Checksums. The often-ignored string of hex characters that accompany most software downloads. Checksums are meant to help you, the end user downloading and installing software from the wild wild internet, verify that what you got is actually what the developers released.

Being the very responsible and security-conscious person you are, I'm sure you verify the checksum on everything you download. Do you actually diff the checksums? Or do you, like me, just eyeball it sometimes?

TrueNAS Core sha256 checksum

I bet you eyeball it.
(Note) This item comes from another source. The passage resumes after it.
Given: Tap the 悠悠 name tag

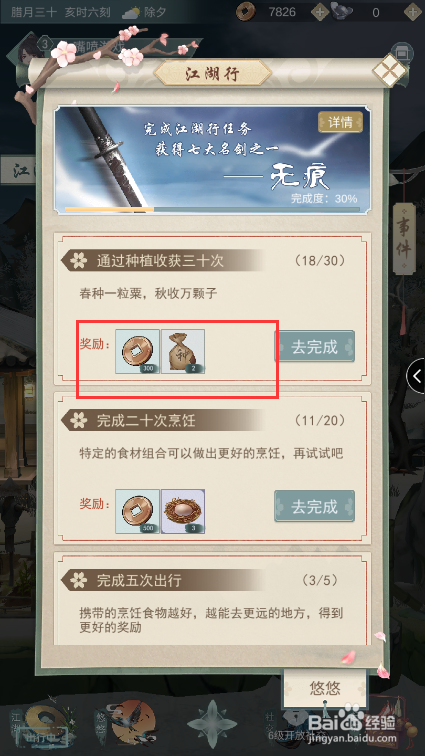Looking at the screenshot, I should 325,688.
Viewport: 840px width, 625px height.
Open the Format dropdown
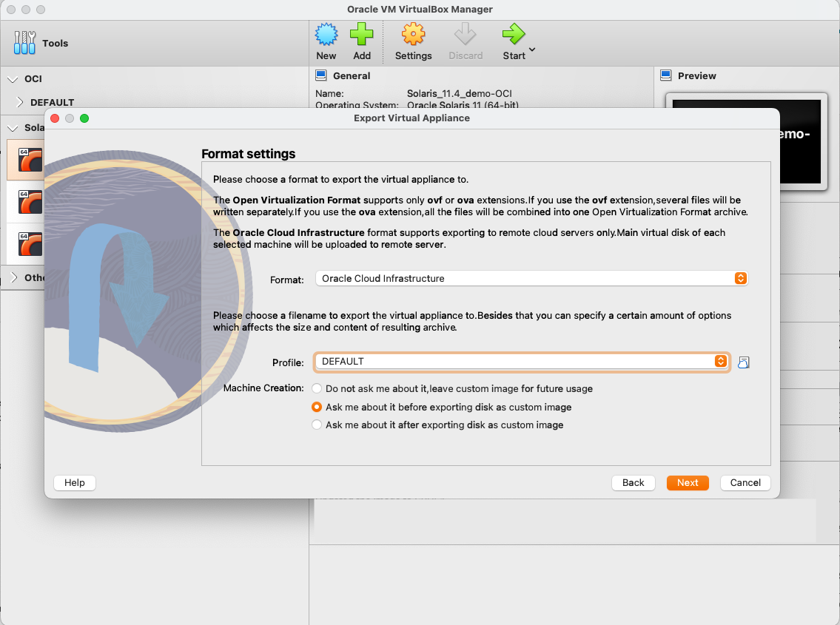point(740,278)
It's faster. We're lazy. And checksums are designed to be wildly different with just small changes in the input. So if, say, the beginning and the end of the checksums match, chances are the whole thing matches. Right?

Right?

That's the subject of today's blog post! Beating checksums is a thing security researchers often have to, though typically they're not packaging their stuff to be a particular checksum if they can help it. That's hard to do, and usually it's easier to find a way to defeat the check - like stuffing your code/data/whatever into something that doesn't get checksum'd at all. But what if you have to beat the checksum? And what if the checksum you're beating is checked by a human?
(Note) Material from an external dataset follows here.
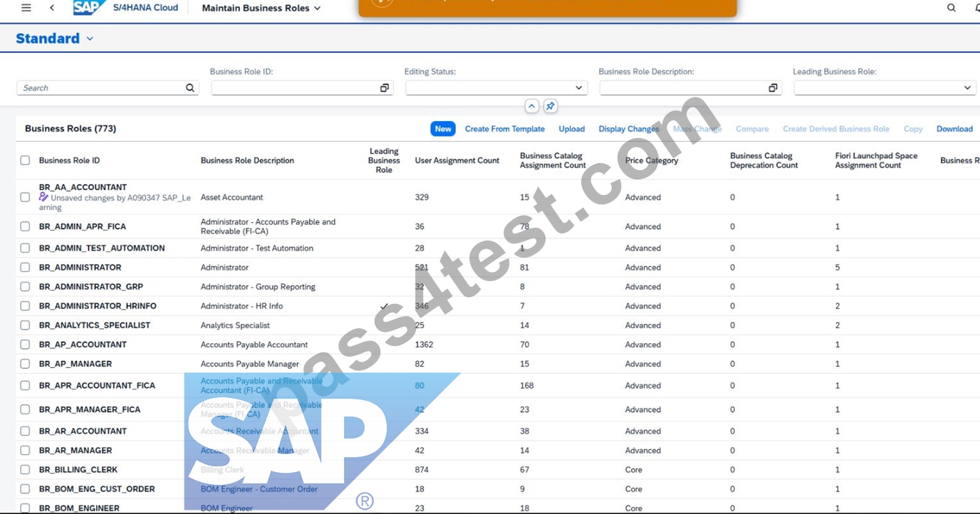Click the search icon in the Search field

190,88
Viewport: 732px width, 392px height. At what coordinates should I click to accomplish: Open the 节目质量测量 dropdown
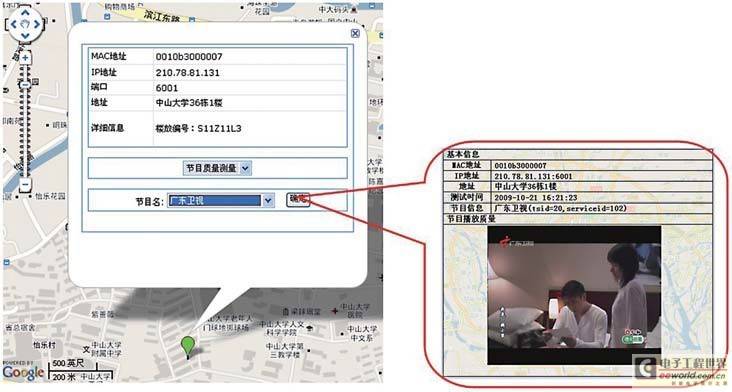coord(217,168)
I hypothesize (from my very rigorous sample size of me and my coworkers) that lots of people only check the beginning and end of a checksum, and maybe a few stand-out patterns in the middle if they're feeling particularly paranoid. Can we build something that'll pack arbitrary data to match the beginning and end of a checksum? Let's call the beginning/end about 5 characters each, in keeping with the researched limits of short-term memory.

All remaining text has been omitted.